From the symmetry of the problem (any part of the rope that is in contact with the pulley will feel the same pressure, since the curvature and the tension are constant), you conclude that the force per unit length in the normal direction is given by:
$p = \frac{\mathrm{d}F_N}{\mathrm{d}\theta R}$
since the length that supports the force $\mathrm{d}F_N$ is $\mathrm{d}\theta R$. 
But since, from the diagram, $\mathrm{d}F_N = 2 T \sin{(\mathrm{d}\theta/2)} \sim T \mathrm{d}\theta$ when the angle tends to zero, the above equation becomes:
$p = \frac{T}{R}$
Therefore, the pressure does not depend on the total angle bent, but rather on the curvature at which you are bending it (or one over the radius of the pulley). Obviously, the total force on the pulley will depend on the total angle, which can be calculated easily by integrating the projection of $p$ over the angle bisector along the total arc along which there is contact with the rope.
A: I found this video on Youtube which explains the derivation of the Capstan equation.
https://www.youtube.com/watch?v=H0T7m537YT0
From what I can gather, the normal force ($\Delta N$) is a function of $\Delta T$,  $T$ and $\Delta\Theta/2$. If $\Delta T$ goes to $0$, that is, the pulley is in equilibrium, then $\Delta N$ is then only a function of $T$ and $\Delta\Theta/2$ - therefore the sum of forces in the X direction goes to $0$, and $\Delta F_{fr} = 0$, but since $\Delta N \ne 0$, then $\mu _s$ must $=0$.

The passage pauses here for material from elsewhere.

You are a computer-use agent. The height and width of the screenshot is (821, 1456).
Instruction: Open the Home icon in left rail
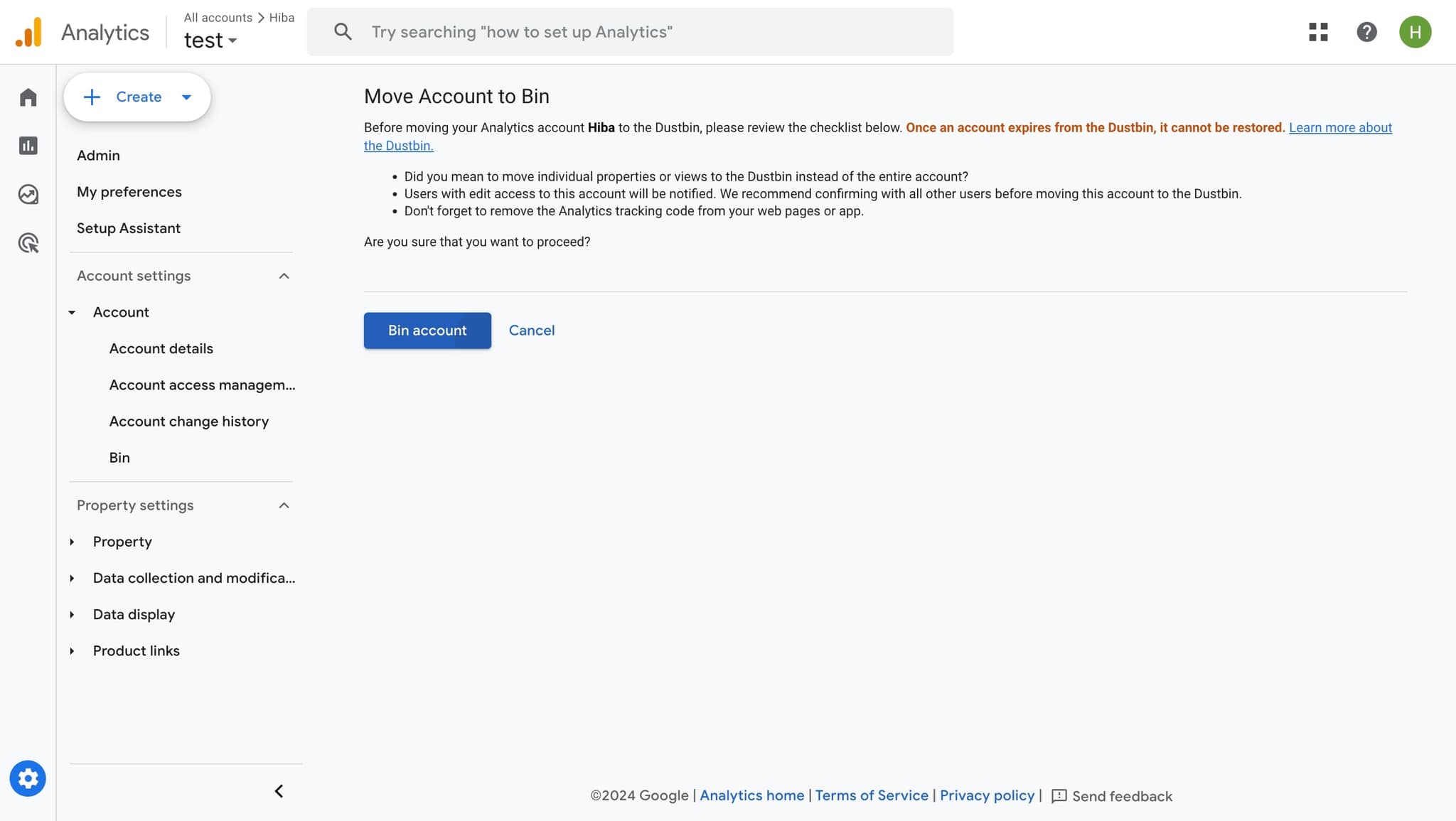pos(28,97)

This neglects weight of the cable (or in the case of this example - a flat belt), but for my case that's OK. The example also uses a flat belt rather than a round cable - I'm assuming this is so they can ignore any geometric changes as a round cable compresses and the contact area changes.
Hope this makes sense.
Edit: After reviewing Guillermo's response once more, I now understand that his answer seems to agree with my explanation above - Thanks.